Every entry that follows needs to be repeated exactly.

> [Records]:
%%

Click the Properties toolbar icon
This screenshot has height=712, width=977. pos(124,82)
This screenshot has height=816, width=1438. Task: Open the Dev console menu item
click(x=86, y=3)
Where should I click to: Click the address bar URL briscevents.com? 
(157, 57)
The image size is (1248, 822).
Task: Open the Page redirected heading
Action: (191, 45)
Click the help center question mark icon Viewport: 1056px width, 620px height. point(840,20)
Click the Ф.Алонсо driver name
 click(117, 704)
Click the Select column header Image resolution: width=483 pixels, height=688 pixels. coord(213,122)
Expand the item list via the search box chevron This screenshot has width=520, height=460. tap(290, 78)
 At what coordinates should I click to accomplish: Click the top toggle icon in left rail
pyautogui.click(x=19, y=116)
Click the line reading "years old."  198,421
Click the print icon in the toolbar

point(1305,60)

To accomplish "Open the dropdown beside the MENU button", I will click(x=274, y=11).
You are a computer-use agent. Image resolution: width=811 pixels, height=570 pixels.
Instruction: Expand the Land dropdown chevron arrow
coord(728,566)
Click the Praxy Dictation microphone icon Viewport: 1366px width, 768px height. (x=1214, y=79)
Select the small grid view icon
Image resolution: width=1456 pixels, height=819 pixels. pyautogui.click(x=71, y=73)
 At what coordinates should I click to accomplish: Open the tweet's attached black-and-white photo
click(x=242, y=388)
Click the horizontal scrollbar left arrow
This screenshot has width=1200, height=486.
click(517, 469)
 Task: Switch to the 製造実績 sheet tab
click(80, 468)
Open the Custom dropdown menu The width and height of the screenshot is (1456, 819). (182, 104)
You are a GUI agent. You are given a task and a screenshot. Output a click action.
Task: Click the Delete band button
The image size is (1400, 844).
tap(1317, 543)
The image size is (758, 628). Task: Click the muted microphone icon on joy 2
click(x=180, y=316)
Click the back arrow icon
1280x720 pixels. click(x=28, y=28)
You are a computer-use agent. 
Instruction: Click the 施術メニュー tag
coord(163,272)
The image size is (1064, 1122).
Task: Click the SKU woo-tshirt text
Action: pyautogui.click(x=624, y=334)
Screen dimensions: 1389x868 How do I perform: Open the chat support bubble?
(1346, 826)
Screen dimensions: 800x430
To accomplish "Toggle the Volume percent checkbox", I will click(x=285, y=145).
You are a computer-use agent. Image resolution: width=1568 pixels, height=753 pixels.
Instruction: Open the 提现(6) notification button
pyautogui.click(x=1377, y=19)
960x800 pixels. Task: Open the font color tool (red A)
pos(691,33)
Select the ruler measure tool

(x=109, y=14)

%%

> [Solution for this task]:
Click the Properties toolbar icon
This screenshot has height=712, width=977. pos(124,82)
This screenshot has height=816, width=1438. Task: Open the Dev console menu item
click(x=86, y=3)
Where should I click to: Click the address bar URL briscevents.com? 
(157, 57)
The image size is (1248, 822).
Task: Open the Page redirected heading
Action: (191, 45)
Click the help center question mark icon Viewport: 1056px width, 620px height. point(840,20)
Click the Ф.Алонсо driver name
 click(117, 704)
Click the Select column header Image resolution: width=483 pixels, height=688 pixels. coord(213,122)
Expand the item list via the search box chevron This screenshot has width=520, height=460. tap(290, 78)
 At what coordinates should I click to accomplish: Click the top toggle icon in left rail
pyautogui.click(x=19, y=116)
Click the line reading "years old."  198,421
Click the print icon in the toolbar

point(1305,60)

To accomplish "Open the dropdown beside the MENU button", I will click(x=274, y=11).
You are a computer-use agent. Image resolution: width=811 pixels, height=570 pixels.
Instruction: Expand the Land dropdown chevron arrow
coord(728,566)
Click the Praxy Dictation microphone icon Viewport: 1366px width, 768px height. (x=1214, y=79)
Select the small grid view icon
Image resolution: width=1456 pixels, height=819 pixels. pyautogui.click(x=71, y=73)
 At what coordinates should I click to accomplish: Open the tweet's attached black-and-white photo
click(x=242, y=388)
Click the horizontal scrollbar left arrow
This screenshot has width=1200, height=486.
click(517, 469)
 Task: Switch to the 製造実績 sheet tab
click(80, 468)
Open the Custom dropdown menu The width and height of the screenshot is (1456, 819). (182, 104)
You are a GUI agent. You are given a task and a screenshot. Output a click action.
Task: Click the Delete band button
The image size is (1400, 844).
tap(1317, 543)
The image size is (758, 628). Task: Click the muted microphone icon on joy 2
click(x=180, y=316)
Click the back arrow icon
1280x720 pixels. click(x=28, y=28)
You are a computer-use agent. 
Instruction: Click the 施術メニュー tag
coord(163,272)
The image size is (1064, 1122).
Task: Click the SKU woo-tshirt text
Action: pyautogui.click(x=624, y=334)
Screen dimensions: 1389x868 How do I perform: Open the chat support bubble?
(1346, 826)
Screen dimensions: 800x430
To accomplish "Toggle the Volume percent checkbox", I will click(x=285, y=145).
You are a computer-use agent. Image resolution: width=1568 pixels, height=753 pixels.
Instruction: Open the 提现(6) notification button
pyautogui.click(x=1377, y=19)
960x800 pixels. Task: Open the font color tool (red A)
pos(691,33)
Select the ruler measure tool

(x=109, y=14)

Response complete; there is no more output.